Friday, February 26, 2010
I'm not quite sure of the reasons that lead to Andrew Koenig decided to take his own life. But knowing that he was a successful actor in his youth and hadn't worked much lately, I can guess. I didn't want to get on my soapbox again about this very fickle career path that I've chosen because ultimately it was my choice. I was in nursing school when it all started for me. I could have stayed and finished. I'd sure have a steady check now. But here I am getting super psyched every time I get an email from my agent. I download the sides, I read the script, I prepare to my best abilities and try not to think that this could be the role that will change my life and get me back to the place I was some 10 years ago. I breath, I talk to the universe. I try hard to relax. Afterwards, I do all that I can to forget. I toss the sides and get to work on the next one. For Andrew Koenig it had been a longer time being reminded of what once was and now isn't. This town isn't kind on someone like him. All with the TMZ, paparazzi, young arrogant studio executives, desperate producers trying to land the hottest timely actors and the stunningly hot six-inch-heel-clad beauties who have no clue who you are and will treat you like a nobody. They used to say you're only as good as the last thing you did. Now you're only as good as what you did 2 minutes ago. Even Jon Cryer had a stretch of B movies and failed TV shows between his performance on 'Pretty in Pink' in 1986 and landing the mega hit TV show 'Two and Half Men' in 2003.
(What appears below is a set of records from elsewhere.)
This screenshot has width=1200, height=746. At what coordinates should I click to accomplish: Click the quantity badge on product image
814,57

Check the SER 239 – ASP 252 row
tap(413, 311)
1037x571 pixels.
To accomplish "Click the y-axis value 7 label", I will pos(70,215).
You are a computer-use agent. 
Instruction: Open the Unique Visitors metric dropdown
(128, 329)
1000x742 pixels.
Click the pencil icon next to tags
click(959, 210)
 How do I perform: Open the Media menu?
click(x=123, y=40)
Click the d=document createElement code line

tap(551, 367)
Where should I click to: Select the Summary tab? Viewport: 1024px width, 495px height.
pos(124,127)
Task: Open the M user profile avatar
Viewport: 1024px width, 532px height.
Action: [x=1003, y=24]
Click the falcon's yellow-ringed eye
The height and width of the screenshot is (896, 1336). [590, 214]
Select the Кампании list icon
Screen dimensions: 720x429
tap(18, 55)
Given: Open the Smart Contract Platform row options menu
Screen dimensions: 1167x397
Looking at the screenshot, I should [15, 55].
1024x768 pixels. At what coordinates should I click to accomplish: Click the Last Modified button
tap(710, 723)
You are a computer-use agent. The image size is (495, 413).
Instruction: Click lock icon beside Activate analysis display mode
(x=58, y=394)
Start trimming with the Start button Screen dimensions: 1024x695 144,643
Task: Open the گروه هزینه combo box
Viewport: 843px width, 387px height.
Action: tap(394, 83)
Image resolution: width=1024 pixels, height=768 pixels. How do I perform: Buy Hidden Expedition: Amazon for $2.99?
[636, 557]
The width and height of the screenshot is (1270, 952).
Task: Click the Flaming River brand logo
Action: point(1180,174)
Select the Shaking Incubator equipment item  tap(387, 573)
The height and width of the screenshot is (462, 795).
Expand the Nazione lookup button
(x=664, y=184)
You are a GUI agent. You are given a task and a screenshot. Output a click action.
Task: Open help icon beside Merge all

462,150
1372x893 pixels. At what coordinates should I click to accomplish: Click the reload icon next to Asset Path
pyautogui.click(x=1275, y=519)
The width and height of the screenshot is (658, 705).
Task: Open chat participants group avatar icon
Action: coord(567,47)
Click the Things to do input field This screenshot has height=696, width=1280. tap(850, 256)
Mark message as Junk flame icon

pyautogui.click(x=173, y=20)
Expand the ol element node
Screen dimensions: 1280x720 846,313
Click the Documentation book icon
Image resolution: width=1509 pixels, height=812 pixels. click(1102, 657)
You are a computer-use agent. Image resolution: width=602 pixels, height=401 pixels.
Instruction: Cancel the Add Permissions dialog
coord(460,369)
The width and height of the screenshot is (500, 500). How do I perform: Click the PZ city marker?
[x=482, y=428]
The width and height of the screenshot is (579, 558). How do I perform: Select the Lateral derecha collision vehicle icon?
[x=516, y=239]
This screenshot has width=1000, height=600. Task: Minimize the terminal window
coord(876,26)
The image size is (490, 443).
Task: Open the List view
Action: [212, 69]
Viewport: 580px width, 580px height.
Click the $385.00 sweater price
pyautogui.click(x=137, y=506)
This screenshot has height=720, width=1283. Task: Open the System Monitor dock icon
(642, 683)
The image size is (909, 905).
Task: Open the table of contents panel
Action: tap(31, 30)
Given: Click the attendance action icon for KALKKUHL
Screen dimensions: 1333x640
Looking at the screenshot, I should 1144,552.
I still wouldn't change what I do for any other job in the world. I've met some of the most brilliant people and can call them friends. My theater company cradles, supports and encourages me. I write, I produce and am looking forward to directing one day. In the same place where fame is fleeting, expression is godly and man do I revel in it. :)
No father should ever have to bury his son. My heart goes out to Andrew Koenig's family. May they find some peace. And to all the struggling actors out here in LA or in NYC, know your lane and hold on tight to what you love about acting. Only that will keep you from drowning. luv.
Friday, February 19, 2010
I was out to dinner with my friend Alicia Witt last night. we usually have an orgasm of Sushi and Saki at Sasabune in Westwood but we decided to go to Real Food Daily instead. This spot is the BOMB!!! I'm really not into vegetarian food. I absolutely HATE tofu and sometimes vegetarian people come off as just a bit pretentious but maybe it's just me projecting. This place had NO tofu on the menu though. Say word! Crazy delish! Anyway, this post isn't about food. When Alicia and I get together we have very in depth forward thinking conversation about life, relationships, politics and of course acting. We don't agree on everything but we respect the sharing of each others opinion. Last night we spoke about may things including the changing structure of relationships and how we as humans couple as opposed to how we did 50 or 100 years ago. I'll break that down more specifically in a later post. At one point we began to discuss the dream, as actors, and how mine had changed in the past few years. I explained to her my recent frustrations as an actor (made known in my previous posts) and that lead to us really acknowledging what we really want out of this life. Both of us are believers in that alchemist ideal of telling the universe exactly what you want using that energy to pull it towards you. For me it went like this: I want to write! I want to live by a beach, not too close but close enough. I want three rescue dogs, an apartment with an alcove and a better than decent sized kitchen. I want a really cool girlfriend with her own apartment, a recurring role on a popular network TV show and a really cool publisher that will wait for my novel. oh yeah, mad frequent flyer miles from traveling back and forth to NYC and a big mailbox to hold the checks. Hey universe, make it happen. thanks.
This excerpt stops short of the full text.